Because I have spent so much time in libraries, I have never given any conscious thought to how I organize my home library.  I just automatically organize it the way we do at work: fiction is sorted by author's name (last name then first name), except I then alphabetize by title for each author; non-fiction is sorted by the Dewey Decimal Classification (DDC) system.  I know a lot of people don't understand how the DDC works but, in the simplest of terms, each subject has its own number.  Therefore, in even simpler terms, non-fiction is sorted by subject.  I then alphabetize by author within the subject.  To me, this seems the easiest way to organize any library.  Reading "Phantoms on the Bookshelves" by Jacques Bonnet (translated from the French by Sian Reynolds), he talks about how difficult it is to organize large personal libraries (his definition of 'large' being a collection of more than 1000 books), his own included.  Although my library is not large (almost 300), I can still imagine how easily I would be able to navigate my collection if I did have thousands of books.  This is because I easily navigate two such large collections every day at work.  Even if I don't know the exact DDC number for a specific title, I do know the general area it should be found and then I browse that area until I find what I'm looking for.

This is so much easier than Bonnet's arrangement by genre and sub-genre, with books being placed alphabetically within sections.  He has three main categories: literature; non-fiction; and the arts.  Literature is subdivided into languages.  Non-fiction has two main divisions: abstract (philosophy, theology, history of religions, science, psychology, literary criticism, linguistics, and literary history) and concrete (history, politics, anthropology, and biography).  The arts are subdivided by music, cinema, photography, painting and drawing, architecture, exhibition catalogues and art history that are then subdivided again.  His arrangement doesn't even work for him all the time:

"Sometimes I spend time looking for a book for which the logical place has been overtaken by events.  Or failing to find a book that I know I have somewhere.  Have I mis-shelved it or is it lost?  I cannot always answer that question, or else it is answered too late, when I have already bought another copy."
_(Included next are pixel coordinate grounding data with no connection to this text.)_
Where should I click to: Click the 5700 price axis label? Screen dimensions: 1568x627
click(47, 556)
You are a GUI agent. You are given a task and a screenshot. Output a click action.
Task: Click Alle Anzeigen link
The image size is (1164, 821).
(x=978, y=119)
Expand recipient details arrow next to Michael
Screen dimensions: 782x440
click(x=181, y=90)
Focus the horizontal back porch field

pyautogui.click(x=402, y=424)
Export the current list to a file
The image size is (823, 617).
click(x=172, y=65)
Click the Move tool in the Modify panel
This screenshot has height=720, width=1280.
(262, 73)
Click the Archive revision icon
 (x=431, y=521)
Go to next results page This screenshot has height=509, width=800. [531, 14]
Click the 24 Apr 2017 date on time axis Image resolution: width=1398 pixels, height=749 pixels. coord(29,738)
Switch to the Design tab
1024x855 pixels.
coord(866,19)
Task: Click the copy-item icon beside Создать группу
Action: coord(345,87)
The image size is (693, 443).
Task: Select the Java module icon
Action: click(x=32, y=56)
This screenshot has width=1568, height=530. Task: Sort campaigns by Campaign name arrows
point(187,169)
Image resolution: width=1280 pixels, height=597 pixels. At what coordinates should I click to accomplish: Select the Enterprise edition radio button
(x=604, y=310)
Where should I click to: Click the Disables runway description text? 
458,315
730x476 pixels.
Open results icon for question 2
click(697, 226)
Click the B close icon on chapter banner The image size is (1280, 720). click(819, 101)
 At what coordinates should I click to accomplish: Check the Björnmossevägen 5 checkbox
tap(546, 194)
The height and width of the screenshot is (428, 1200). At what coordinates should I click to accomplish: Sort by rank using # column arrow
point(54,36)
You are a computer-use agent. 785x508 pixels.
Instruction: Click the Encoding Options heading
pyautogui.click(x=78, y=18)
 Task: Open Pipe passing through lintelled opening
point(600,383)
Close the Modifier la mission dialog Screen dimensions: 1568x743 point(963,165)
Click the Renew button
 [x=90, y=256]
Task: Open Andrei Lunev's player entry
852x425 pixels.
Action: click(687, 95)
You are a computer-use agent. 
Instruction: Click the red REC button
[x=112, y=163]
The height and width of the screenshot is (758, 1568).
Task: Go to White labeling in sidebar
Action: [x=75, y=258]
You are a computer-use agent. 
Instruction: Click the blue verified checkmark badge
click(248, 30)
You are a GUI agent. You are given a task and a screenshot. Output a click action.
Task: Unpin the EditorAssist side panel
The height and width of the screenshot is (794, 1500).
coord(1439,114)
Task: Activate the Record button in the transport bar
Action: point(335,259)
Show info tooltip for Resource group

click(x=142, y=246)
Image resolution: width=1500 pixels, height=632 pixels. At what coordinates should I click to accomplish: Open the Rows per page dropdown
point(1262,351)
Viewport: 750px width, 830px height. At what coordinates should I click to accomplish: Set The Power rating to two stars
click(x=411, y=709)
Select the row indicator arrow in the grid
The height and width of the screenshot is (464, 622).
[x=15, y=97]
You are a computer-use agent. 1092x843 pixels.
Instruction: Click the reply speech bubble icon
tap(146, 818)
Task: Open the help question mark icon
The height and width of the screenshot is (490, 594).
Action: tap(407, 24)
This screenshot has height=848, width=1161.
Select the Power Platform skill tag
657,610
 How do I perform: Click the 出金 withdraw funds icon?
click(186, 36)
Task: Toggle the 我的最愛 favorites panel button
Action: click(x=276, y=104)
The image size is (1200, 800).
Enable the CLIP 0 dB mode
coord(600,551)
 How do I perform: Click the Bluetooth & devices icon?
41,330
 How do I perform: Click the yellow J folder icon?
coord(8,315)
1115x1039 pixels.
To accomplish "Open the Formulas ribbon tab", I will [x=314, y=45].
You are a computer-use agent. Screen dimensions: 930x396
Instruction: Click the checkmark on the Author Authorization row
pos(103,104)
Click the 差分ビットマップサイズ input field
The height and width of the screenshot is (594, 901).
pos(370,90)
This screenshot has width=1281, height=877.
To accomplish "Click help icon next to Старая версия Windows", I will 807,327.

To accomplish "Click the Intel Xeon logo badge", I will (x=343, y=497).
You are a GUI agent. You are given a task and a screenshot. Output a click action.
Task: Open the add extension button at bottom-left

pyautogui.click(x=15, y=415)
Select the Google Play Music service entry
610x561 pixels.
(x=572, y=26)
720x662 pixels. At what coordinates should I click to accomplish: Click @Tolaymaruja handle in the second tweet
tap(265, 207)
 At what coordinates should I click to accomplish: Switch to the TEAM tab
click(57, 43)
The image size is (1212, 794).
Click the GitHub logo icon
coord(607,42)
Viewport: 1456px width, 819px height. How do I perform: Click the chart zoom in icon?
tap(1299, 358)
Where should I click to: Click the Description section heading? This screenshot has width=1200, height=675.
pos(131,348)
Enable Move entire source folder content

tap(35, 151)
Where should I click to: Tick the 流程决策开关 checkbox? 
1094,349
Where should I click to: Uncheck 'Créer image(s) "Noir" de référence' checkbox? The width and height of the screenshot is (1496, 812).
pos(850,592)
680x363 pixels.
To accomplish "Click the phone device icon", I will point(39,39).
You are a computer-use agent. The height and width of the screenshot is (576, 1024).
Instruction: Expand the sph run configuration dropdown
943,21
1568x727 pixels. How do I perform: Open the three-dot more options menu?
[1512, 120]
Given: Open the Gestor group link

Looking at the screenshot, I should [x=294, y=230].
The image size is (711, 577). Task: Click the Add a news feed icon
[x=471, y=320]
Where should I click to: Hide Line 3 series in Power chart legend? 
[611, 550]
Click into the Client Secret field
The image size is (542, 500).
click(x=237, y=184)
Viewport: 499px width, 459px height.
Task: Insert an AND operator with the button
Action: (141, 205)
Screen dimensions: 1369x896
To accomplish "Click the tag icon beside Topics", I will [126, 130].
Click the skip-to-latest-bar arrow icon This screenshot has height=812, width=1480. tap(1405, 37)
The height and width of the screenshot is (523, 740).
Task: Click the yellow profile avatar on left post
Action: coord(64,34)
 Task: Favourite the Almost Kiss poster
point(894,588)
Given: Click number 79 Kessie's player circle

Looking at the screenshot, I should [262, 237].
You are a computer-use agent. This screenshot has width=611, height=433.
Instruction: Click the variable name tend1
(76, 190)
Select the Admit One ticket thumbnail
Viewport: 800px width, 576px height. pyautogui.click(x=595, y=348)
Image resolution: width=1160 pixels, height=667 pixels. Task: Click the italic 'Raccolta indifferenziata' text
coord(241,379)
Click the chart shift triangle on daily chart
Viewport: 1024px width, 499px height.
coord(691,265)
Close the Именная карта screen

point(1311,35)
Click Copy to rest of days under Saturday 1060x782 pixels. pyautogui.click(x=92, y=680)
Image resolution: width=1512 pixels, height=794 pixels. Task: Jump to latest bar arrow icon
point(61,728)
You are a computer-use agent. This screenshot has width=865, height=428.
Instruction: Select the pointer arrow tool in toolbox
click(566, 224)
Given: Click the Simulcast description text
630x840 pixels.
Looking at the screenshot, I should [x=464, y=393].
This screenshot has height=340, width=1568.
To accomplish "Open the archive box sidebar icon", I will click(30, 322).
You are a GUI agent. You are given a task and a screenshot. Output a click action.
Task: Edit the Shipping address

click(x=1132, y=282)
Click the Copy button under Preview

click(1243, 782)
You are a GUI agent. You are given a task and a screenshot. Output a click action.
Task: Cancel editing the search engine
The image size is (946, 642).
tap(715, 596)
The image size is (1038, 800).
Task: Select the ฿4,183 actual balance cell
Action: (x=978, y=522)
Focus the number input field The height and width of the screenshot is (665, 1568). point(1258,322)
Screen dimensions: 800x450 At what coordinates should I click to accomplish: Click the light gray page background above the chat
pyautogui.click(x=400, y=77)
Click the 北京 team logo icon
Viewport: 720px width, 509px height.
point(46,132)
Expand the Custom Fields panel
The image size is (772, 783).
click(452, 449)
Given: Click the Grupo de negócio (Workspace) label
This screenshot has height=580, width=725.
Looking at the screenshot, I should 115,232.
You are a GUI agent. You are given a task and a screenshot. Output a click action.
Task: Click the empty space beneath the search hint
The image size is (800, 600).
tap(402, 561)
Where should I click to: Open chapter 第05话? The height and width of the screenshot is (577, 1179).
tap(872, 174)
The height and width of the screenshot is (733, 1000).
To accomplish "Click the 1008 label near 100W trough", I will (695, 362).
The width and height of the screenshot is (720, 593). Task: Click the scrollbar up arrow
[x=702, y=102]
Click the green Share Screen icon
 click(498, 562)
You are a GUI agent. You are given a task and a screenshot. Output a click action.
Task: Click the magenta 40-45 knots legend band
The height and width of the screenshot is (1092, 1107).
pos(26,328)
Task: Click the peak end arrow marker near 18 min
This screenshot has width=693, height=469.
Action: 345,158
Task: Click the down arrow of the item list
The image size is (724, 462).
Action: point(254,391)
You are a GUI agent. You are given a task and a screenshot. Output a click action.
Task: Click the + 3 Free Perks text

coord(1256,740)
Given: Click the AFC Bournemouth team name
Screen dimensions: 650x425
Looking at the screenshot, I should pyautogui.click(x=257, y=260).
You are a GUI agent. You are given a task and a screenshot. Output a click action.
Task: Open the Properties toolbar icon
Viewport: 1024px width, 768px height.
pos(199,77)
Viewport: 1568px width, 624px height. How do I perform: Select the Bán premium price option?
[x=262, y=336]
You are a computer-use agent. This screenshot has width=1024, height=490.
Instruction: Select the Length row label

I know that I take my knowledge of DDC for granted.  I also know that I don't know it as well as I could; I still have to look things up.  Being responsible for cataloguing the collections of two different public libraries means that I've gotten a stronger sense of where specific topics are shelved.  And then I have my own collection which reflects my personal interests and subjects.  I know that my knowledge of DDC has been gained over almost ten years of working in public libraries.  I also know that library patrons generally have a vague idea of how DDC works.  I truly wish that all students were taught how to use DDC in elementary school and made to use it in all levels of education (elementary, secondary, and college/university) so that everyone in every generation could take DDC classification for granted like I do.